David Matlack July 8, 2021, 8:35 p.m. UTC | #7
On Thu, Jul 08, 2021 at 09:13:38PM +0100, David Edmondson wrote:
> On Thursday, 2021-07-08 at 18:38:18 UTC, David Matlack wrote:
> 
> > On Thu, Jul 08, 2021 at 03:17:40PM +0100, David Edmondson wrote:
> >> Apologies if you see two of these - I had some email problems earlier.
> >
> > I only got one! :)
> 
> Phew!
> 
> >> On Wednesday, 2021-07-07 at 23:20:04 UTC, David Matlack wrote:
> >> 
> >> > On Tue, Jul 06, 2021 at 11:12:05AM +0100, David Edmondson wrote:
> >> >> To help when debugging failures in the field, if instruction emulation
> >> >> fails, report the VM exit reason to userspace in order that it can be
> >> >> recorded.
> >> >
> >> > What is the benefit of seeing the VM-exit reason that led to an
> >> > emulation failure?
> >> 
> >> I can't cite an example of where this has definitively led in a
> >> direction that helped solve a problem, but we do sometimes see emulation
> >> failures reported in situations where we are not able to reproduce the
> >> failures on demand and the existing information provided at the time of
> >> failure is either insufficient or suspect.
> >> 
> >> Given that, I'm left casting about for data that can be made available
> >> to assist in postmortem analysis of the failures.
> >
> > Understood, thanks for the context. My only concern would be that
> > userspace APIs are difficult to change once they exist.
> 
> Agreed.
> 
> > If it turns out knowing the exit reason does not help with debugging
> > emulation failures we'd still be stuck with exporting it on every
> > emulation failure.
> 
> We could stop setting the flag and never export it, but this would waste
> space in the structure and be odd, without doubt.
> 
> > My intuition is that the instruction bytes (which are now available with
> > Aaron's patch) and the guest register state (which is queryable through
> > other ioctls) should be sufficient to set up a reproduction of the
> > emulation failure in a kvm-unit-test and the exit reason should not
> > really matter. I'm curious if that's not the case?
> 
> The instruction bytes around the reported EIP are all zeroes - the
> register dump looks suspect, and doesn't correspond with the reported
> behaviour of the VM at the time of the failure.

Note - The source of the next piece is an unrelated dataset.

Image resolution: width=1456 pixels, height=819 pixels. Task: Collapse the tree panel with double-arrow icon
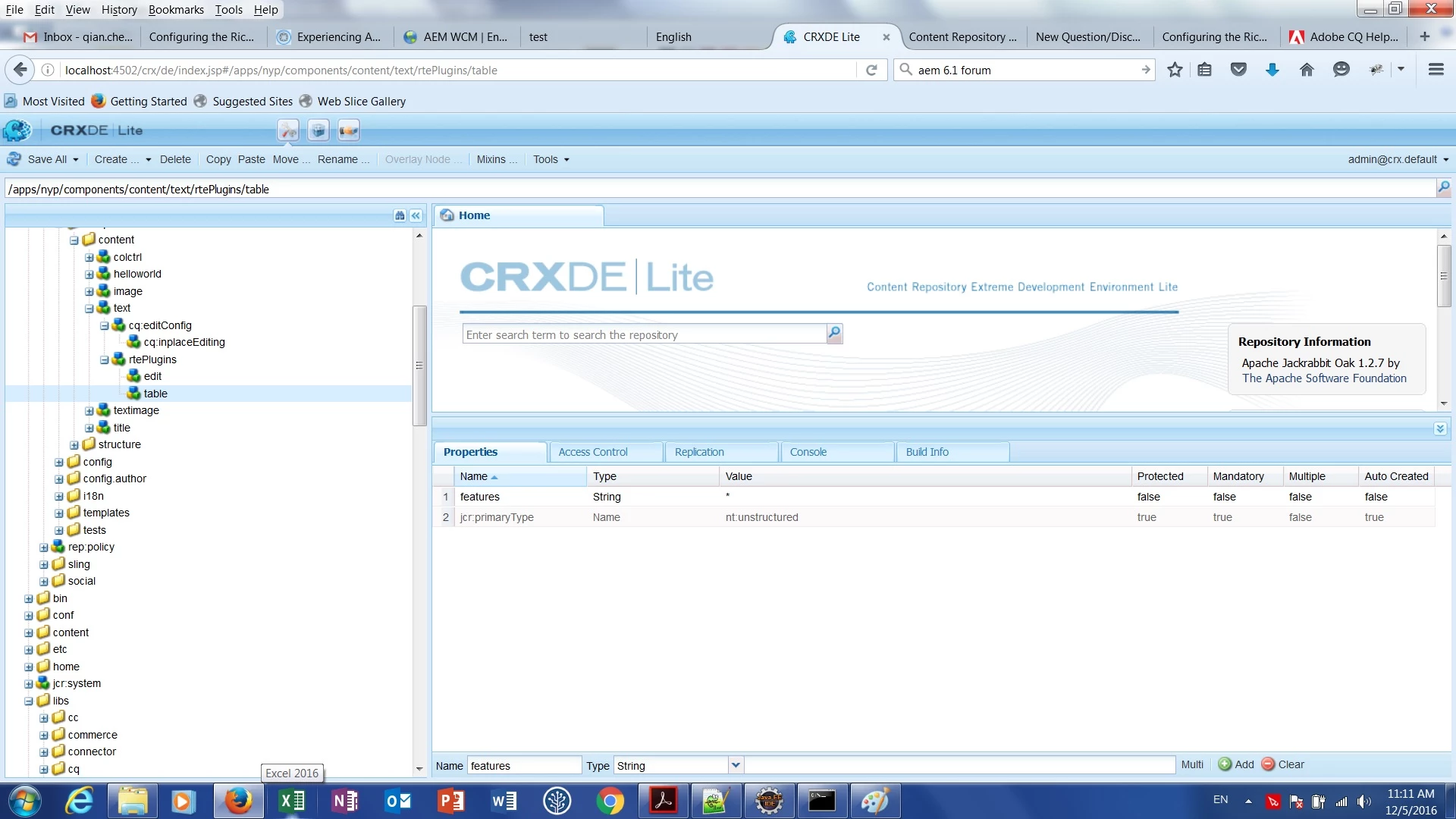tap(416, 216)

Interesting... Nothing comes to mind but others on this list might have
a suggestion of where to look next.

> 
> It's possible that Aaron's changes will help, indeed, given that they
> report state from within the instruction emulator itself. So far I don't
> have a sufficiently reproducible case to be able to see if that is the
> case.
> 
> > I'm really not opposed to exporting the exit reason if it is useful, I'm
> > just not sure it will help.
> 
> In the emulation failure case we are not in something I would consider a
> fast path, and the overhead of acquiring and reporting the exit reason
> is low.

Agreed. I'm not worried about performance, only code complexity and
bloat in the userspace API. But as you suggested above we could always
stop setting the flag and remove the code that populates the exit reason
if it turns out to not be useful. The field in kvm_run is the only thing
that could be hard to remove in the future.

> 
> Do you anticipate a case where it would be inappropriate or expensive to
> report the reason?
> 
> >> 
> >> >> I'm unsure whether sgx_handle_emulation_failure() needs to be adapted
> >> >> to use the emulation_failure part of the exit union in struct kvm_run
> >> >> - advice welcomed.
> >> >> 
> >> >> v2:
> >> >> - Improve patch comments (dmatlack)
> >> >> - Intel should provide the full exit reason (dmatlack)
> >> >> - Pass a boolean rather than flags (dmatlack)
> >> >> - Use the helper in kvm_task_switch() and kvm_handle_memory_failure()
> >> >>   (dmatlack)
> >> >> - Describe the exit_reason field of the emulation_failure structure
> >> >>   (dmatlack)
> >> >> 
> >> >> David Edmondson (2):
> >> >>   KVM: x86: Add kvm_x86_ops.get_exit_reason
> >> >>   KVM: x86: On emulation failure, convey the exit reason to userspace
> >> >> 
> >> >>  arch/x86/include/asm/kvm-x86-ops.h |  1 +
> >> >>  arch/x86/include/asm/kvm_host.h    |  3 +++
> >> >>  arch/x86/kvm/svm/svm.c             |  6 ++++++
> >> >>  arch/x86/kvm/vmx/vmx.c             | 11 +++++++----
> >> >>  arch/x86/kvm/x86.c                 | 22 +++++++++++++---------
> >> >>  include/uapi/linux/kvm.h           |  7 +++++++
> >> >>  6 files changed, 37 insertions(+), 13 deletions(-)
> >> >> 
> >> >> -- 
> >> >> 2.30.2
> >> >> 
> >> 
> >> dme.
> >> -- 
> >> It's gettin', it's gettin', it's gettin' kinda hectic.
> 
> dme.
> -- 
> Please forgive me if I act a little strange, for I know not what I do.
Sean Christopherson July 9, 2021, 4:08 p.m. UTC | #8
On Thu, Jul 08, 2021, David Matlack wrote:
> On Thu, Jul 08, 2021 at 09:13:38PM +0100, David Edmondson wrote:
> > On Thursday, 2021-07-08 at 18:38:18 UTC, David Matlack wrote:
> > > On Thu, Jul 08, 2021 at 03:17:40PM +0100, David Edmondson wrote:
> > >> I can't cite an example of where this has definitively led in a
> > >> direction that helped solve a problem, but we do sometimes see emulation
> > >> failures reported in situations where we are not able to reproduce the
> > >> failures on demand and the existing information provided at the time of
> > >> failure is either insufficient or suspect.
> > >> 
> > >> Given that, I'm left casting about for data that can be made available
> > >> to assist in postmortem analysis of the failures.
> > >
> > > Understood, thanks for the context. My only concern would be that
> > > userspace APIs are difficult to change once they exist.
> > 
> > Agreed.
> > 
> > > If it turns out knowing the exit reason does not help with debugging
> > > emulation failures we'd still be stuck with exporting it on every
> > > emulation failure.

I can think of multiple cases where knowing why KVM emulated in the first place
would be helpful, e.g. a failure on EPT misconfig (MMIO) exit could be a simple
"drat, KVM doesn't handle SSE instructions", whereas a failure on a descriptor
table exit (for UMIP emulation) would be a completely different mess.